▶ The task: Reproduce verbatim the final portion of the material below, from the line containing "[Il Post] (308, 8)" through its last line, and nothing else.
[Data]
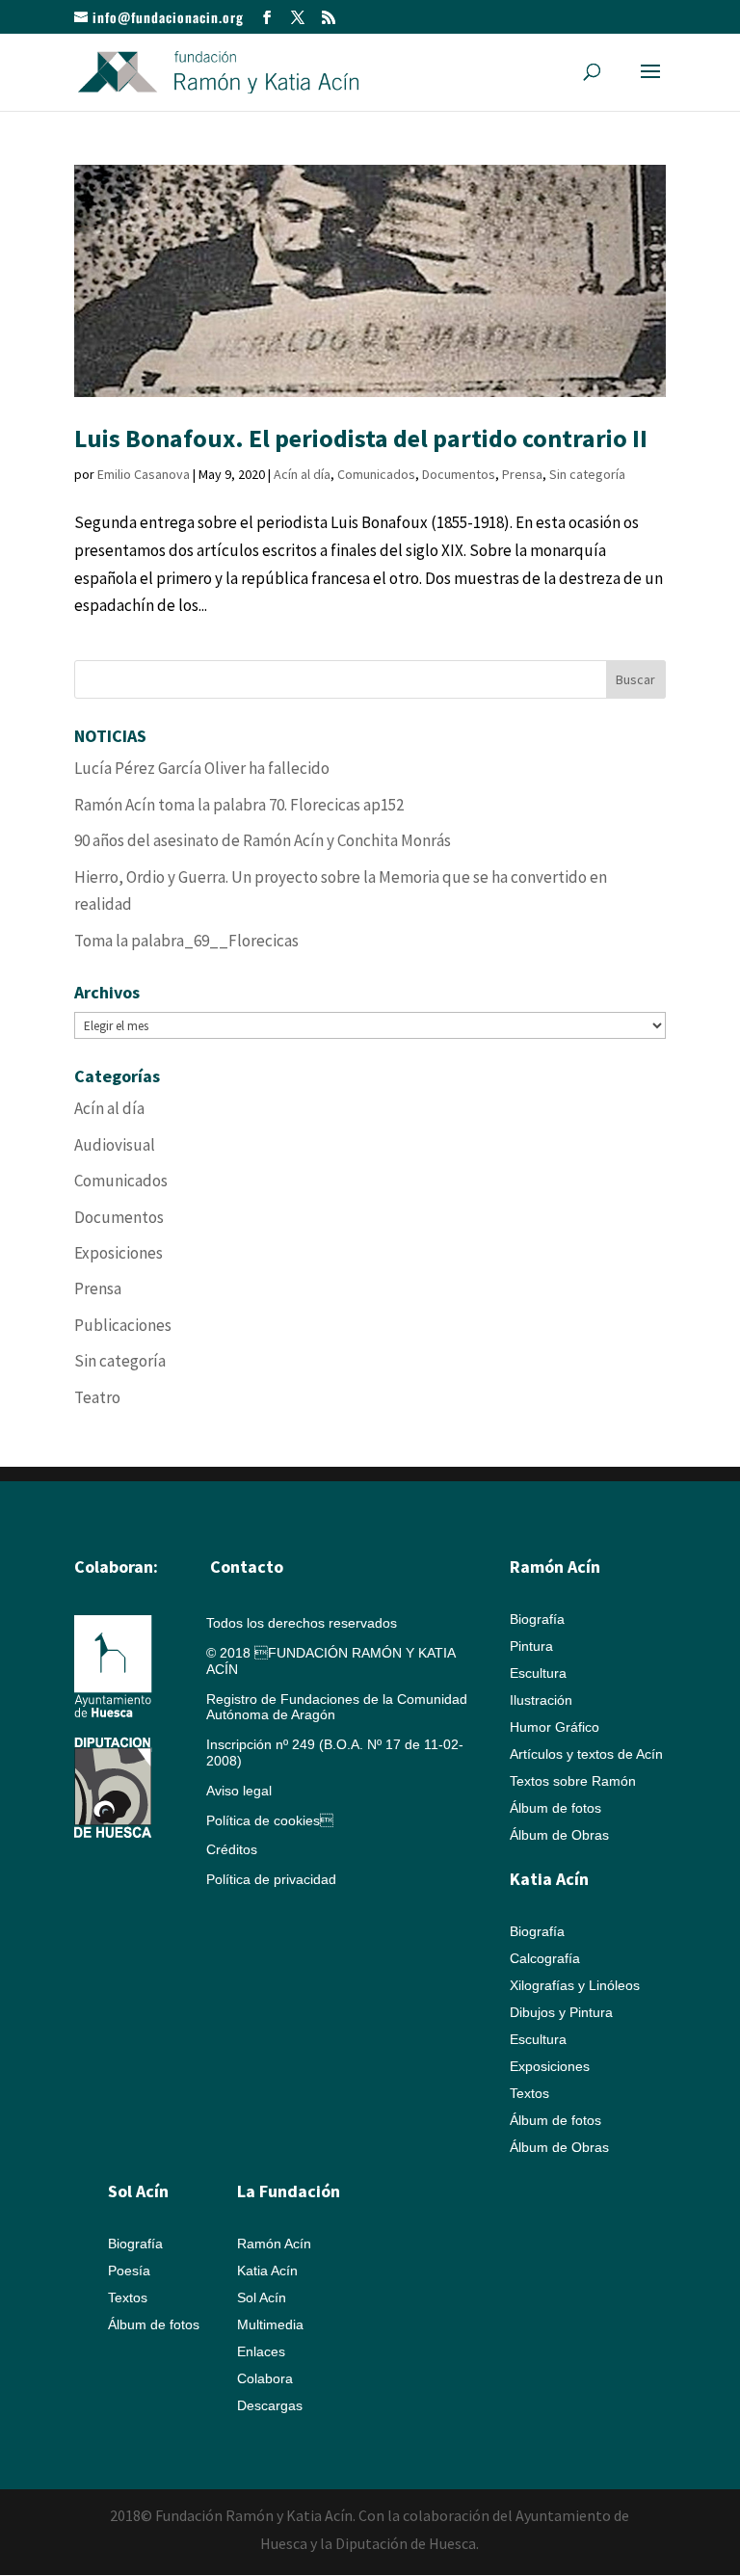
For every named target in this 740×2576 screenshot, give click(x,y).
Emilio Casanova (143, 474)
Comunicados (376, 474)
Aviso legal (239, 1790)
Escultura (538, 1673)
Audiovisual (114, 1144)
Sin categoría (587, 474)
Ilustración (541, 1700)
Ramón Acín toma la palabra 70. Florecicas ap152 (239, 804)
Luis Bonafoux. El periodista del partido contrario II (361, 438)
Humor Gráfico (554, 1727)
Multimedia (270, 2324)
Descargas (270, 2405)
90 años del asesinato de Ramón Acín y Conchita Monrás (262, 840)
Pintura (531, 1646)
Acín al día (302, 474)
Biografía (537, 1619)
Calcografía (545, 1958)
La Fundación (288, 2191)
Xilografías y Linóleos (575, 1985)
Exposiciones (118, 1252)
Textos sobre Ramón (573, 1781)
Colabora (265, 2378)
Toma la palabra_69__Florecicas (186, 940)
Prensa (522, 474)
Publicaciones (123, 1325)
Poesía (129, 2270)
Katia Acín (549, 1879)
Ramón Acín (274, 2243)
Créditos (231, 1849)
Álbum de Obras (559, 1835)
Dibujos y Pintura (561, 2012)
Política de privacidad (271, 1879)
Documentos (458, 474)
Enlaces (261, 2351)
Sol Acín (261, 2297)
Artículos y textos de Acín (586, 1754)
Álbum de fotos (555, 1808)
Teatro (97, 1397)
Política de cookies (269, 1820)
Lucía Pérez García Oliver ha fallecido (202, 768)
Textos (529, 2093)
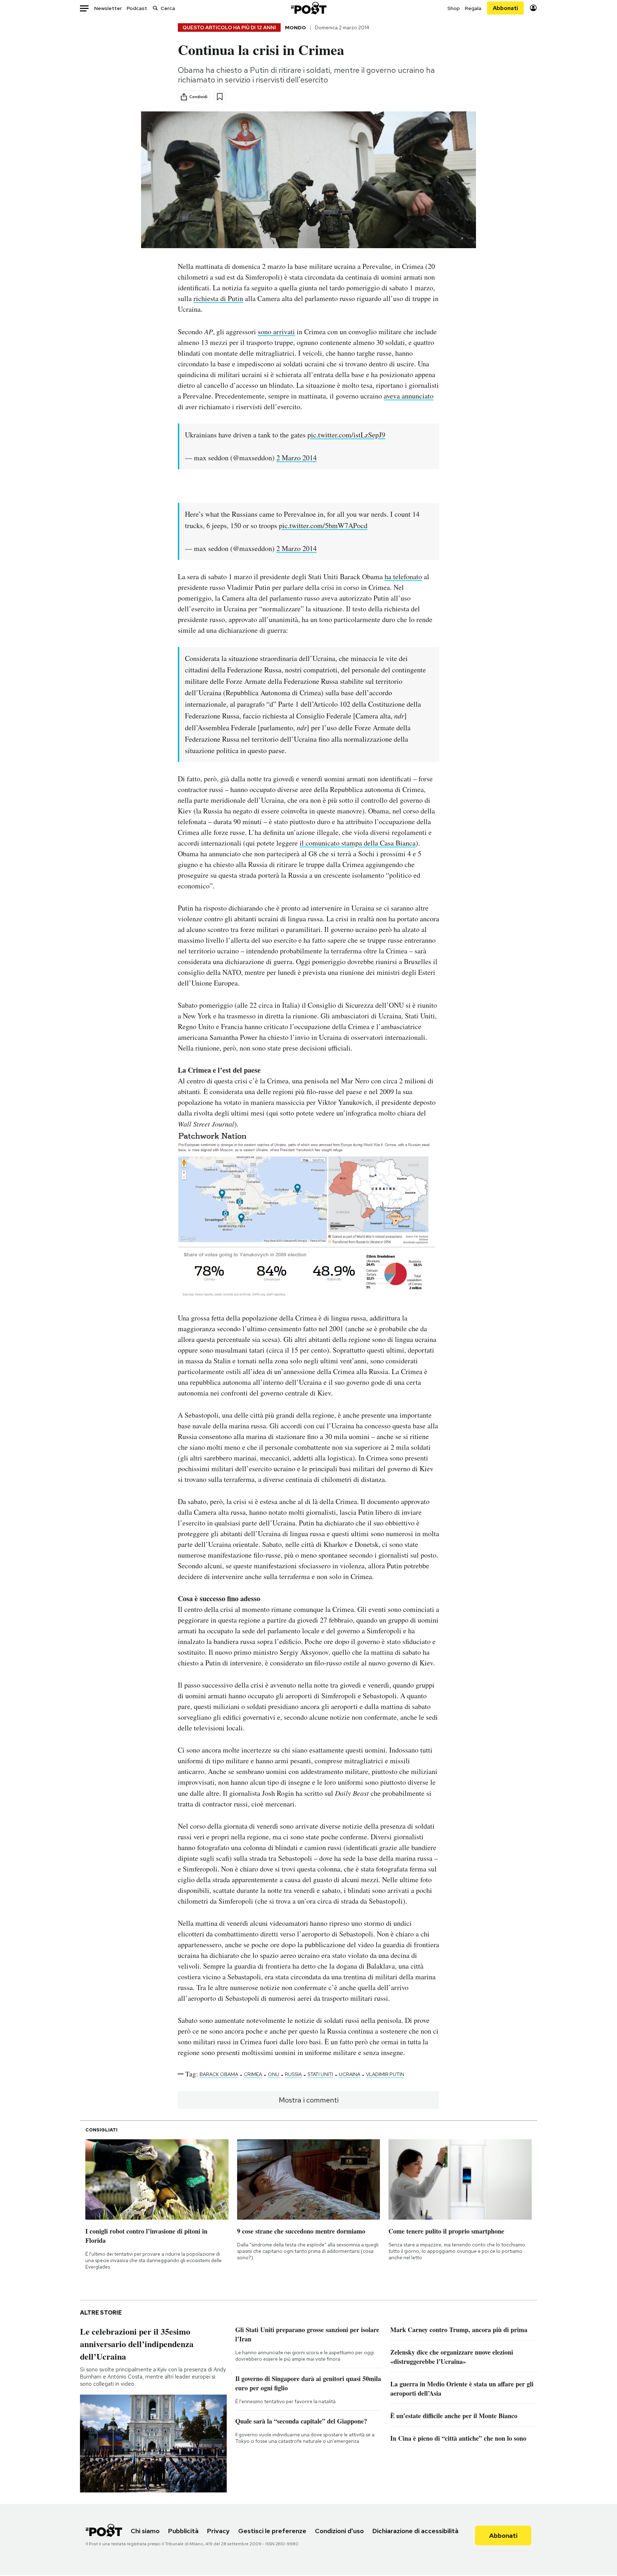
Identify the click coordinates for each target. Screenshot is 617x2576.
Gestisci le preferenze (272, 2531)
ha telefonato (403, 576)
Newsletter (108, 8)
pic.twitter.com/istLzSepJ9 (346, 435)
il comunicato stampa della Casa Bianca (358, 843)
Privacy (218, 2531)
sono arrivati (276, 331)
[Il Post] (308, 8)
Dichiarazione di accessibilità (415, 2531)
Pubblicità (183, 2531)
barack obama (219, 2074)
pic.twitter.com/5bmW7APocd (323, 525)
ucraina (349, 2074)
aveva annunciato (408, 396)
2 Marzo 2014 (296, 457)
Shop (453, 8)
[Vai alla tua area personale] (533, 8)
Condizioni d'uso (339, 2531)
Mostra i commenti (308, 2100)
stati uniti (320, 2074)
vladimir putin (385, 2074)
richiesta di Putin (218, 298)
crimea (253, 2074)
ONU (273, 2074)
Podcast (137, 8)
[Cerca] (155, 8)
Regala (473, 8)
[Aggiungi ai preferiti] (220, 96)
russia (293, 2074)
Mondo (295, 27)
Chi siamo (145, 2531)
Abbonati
[/Data]
▶ Output for this exercise:
[Il Post] (308, 8)
Dichiarazione di accessibilità (415, 2531)
Pubblicità (183, 2531)
barack obama (219, 2074)
pic.twitter.com/5bmW7APocd (323, 525)
ucraina (349, 2074)
aveva annunciato (408, 396)
2 Marzo 2014 (296, 457)
Shop (453, 8)
[Vai alla tua area personale] (533, 8)
Condizioni d'uso (339, 2531)
Mostra i commenti (308, 2100)
stati uniti (320, 2074)
vladimir putin (385, 2074)
richiesta di Putin (218, 298)
crimea (253, 2074)
ONU (273, 2074)
Podcast (137, 8)
[Cerca] (155, 8)
Regala (473, 8)
[Aggiungi ai preferiti] (220, 96)
russia (293, 2074)
Mondo (295, 27)
Chi siamo (145, 2531)
Abbonati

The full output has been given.